Produtores de tilápia temem prejuízos com possível inclusão da espécie em lista de invasoras
A cadeia produtiva do setor movimenta ração, frigoríficos, transporte e comércio, gerando mais de 2,2 mil empregos diretos e indiretos
Por Da Redação

Produtores de tilápia no Paraná acompanham com apreensão a proposta da Comissão Nacional de Biodiversidade (Conabio), vinculada ao Ministério do Meio Ambiente e Mudança do Clima (MMA), que avalia incluir o peixe na lista de espécies exóticas invasoras. A medida, se aprovada, poderá impor restrições severas ou até proibir a atividade, colocando em risco milhares de produtores e elevando o preço do pescado para os consumidores.
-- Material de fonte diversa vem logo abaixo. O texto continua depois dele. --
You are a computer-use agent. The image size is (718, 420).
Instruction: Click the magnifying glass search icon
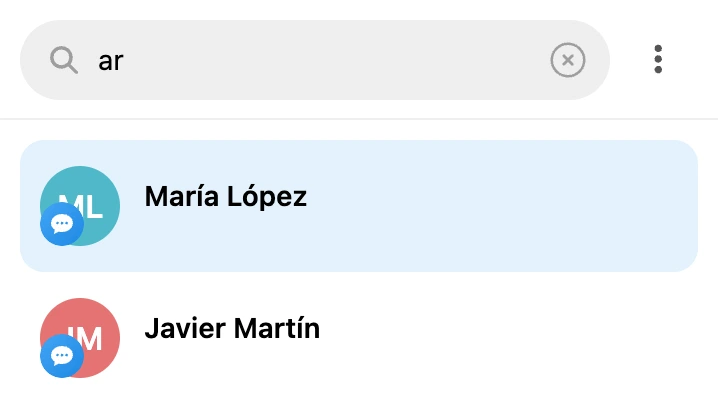(x=64, y=60)
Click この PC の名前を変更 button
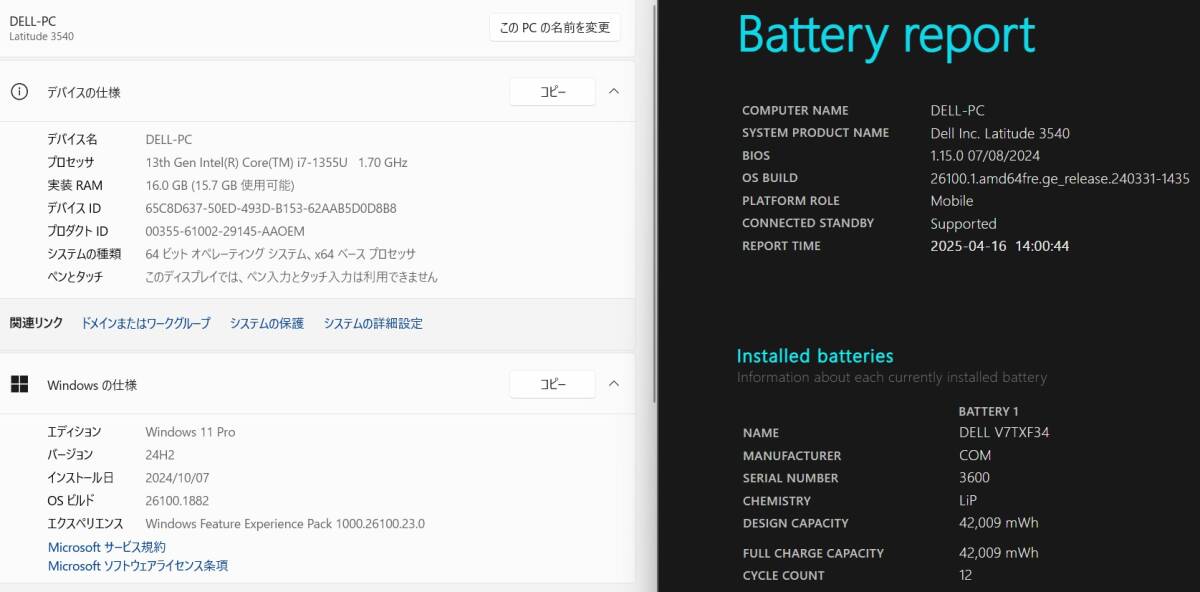This screenshot has height=592, width=1200. (x=555, y=28)
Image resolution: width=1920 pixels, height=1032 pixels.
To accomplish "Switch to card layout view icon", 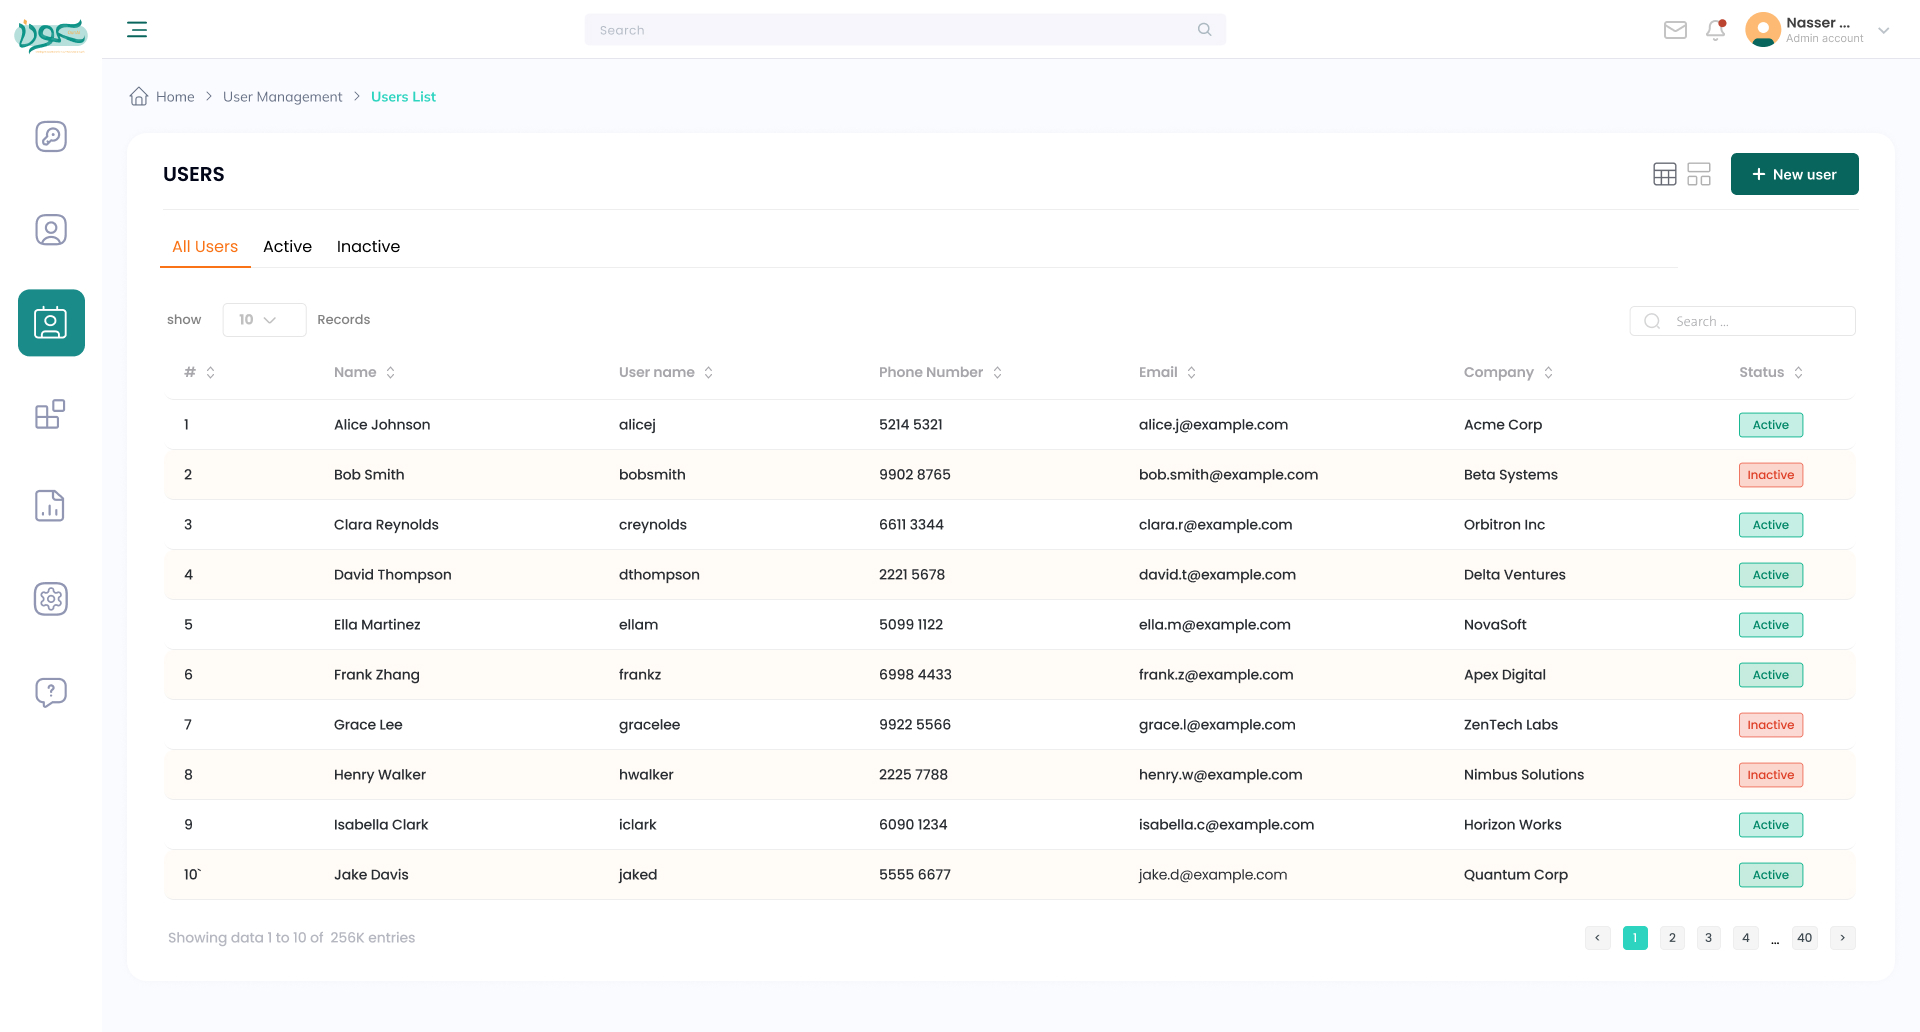I will tap(1699, 174).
O Paraná é líder nacional na criação de tilápias, respondendo por 36% da produção brasileira e 25% da produção total de peixes. A cadeia produtiva do setor movimenta ração, frigoríficos, transporte e comércio, gerando mais de 2,2 mil empregos diretos e indiretos e sustentando milhares de famílias no interior do estado. Além disso, o Paraná é o maior exportador nacional, com crescimento de 94% em valor e 68% em volume das exportações nos últimos dois anos.
Para o setor, a proposta da Conabio representa um risco grave a uma atividade consolidada e regulamentada há décadas. “A tilápia é uma espécie domesticada, cultivada há mais de 25 anos com autorização do Ibama e em condições controladas. Decisões precipitadas podem comprometer toda a cadeia produtiva e o emprego de milhares de famílias”, alerta Ágide Eduardo Meneguette, presidente interino do Sistema FAEP.
Ele defende que as políticas públicas considerem não apenas o aspecto ambiental, mas também os impactos sociais e econômicos. Segundo Meneguette, pequenos produtores seriam os mais afetados, por não terem condições de adaptação rápida a eventuais mudanças. “Isso pode gerar desemprego e perda de renda em regiões onde a piscicultura é uma das poucas alternativas de sustento”, acrescenta.
Debate jurídico e ambiental
O tema chega em um momento de crescente debate nacional sobre o manejo de espécies exóticas. O Supremo Tribunal Federal (STF) reconheceu a repercussão geral (Tema 1.426) de um processo que discute se os estados podem autorizar o controle ou a caça de espécies consideradas invasoras. A decisão do tribunal, ainda sem data de julgamento, deverá servir de orientação para todos os casos semelhantes no país.
Entre as espécies apontadas em relatórios técnicos estão búfalo, javali, sagui, pínus, tucunaré e tilápia. O Relatório Temático sobre Espécies Exóticas Invasoras, Biodiversidade e Serviços Ecossistêmicos, da Plataforma Brasileira de Biodiversidade e Serviços Ecossistêmicos (BPBES), alerta que as invasões biológicas já causam prejuízos de US$ 2 a US$ 3 bilhões por ano ao Brasil.
O estudo, produzido por 73 pesquisadores de diversas instituições, identificou 476 espécies invasoras registradas no país, sendo 268 animais e 208 plantas e algas, muitas delas originárias da África, da Europa e do Sudeste Asiático. O relatório aponta que as invasões ameaçam espécies nativas, comprometem o equilíbrio dos ecossistemas e geram perdas econômicas em vários setores.
Um dos exemplos mais emblemáticos é o mexilhão-dourado, que se espalhou por rios e reservatórios e provoca danos a hidrelétricas e sistemas de abastecimento de água. Em grandes usinas, como Itaipu, o custo de limpeza das estruturas pode chegar a R$ 5 milhões por dia durante paralisações das turbinas.
O outro lado do problema
Para os cientistas, a tilápia é um caso emblemático do dilema entre produção econômica e impacto ambiental. Apesar de sua importância para a aquicultura, a espécie é considerada de alto potencial invasor, capaz de alterar ecossistemas, competir com peixes nativos e modificar habitats aquáticos.
Segundo Mário Luis Orsi, biólogo e professor da Universidade Estadual de Londrina, que coordenou parte do relatório, “existem incentivos ao uso de espécies notoriamente invasoras e de alto impacto, como a tilápia e o pínus, que exercem dominância nos ambientes e ameaçam a permanência das espécies nativas”.
O documento também critica a falta de uma política nacional integrada para o controle de espécies invasoras. “Embora os benefícios da introdução intencional de espécies possam ser restritos a setores específicos, os custos e prejuízos são compartilhados por toda a sociedade”, afirma o texto.
Entre as recomendações da BPBES estão a publicação de listas oficiais de espécies invasoras, hoje inexistente em nível federal, e a adoção de práticas de manejo e contenção para evitar a dispersão de organismos com potencial de dano ambiental.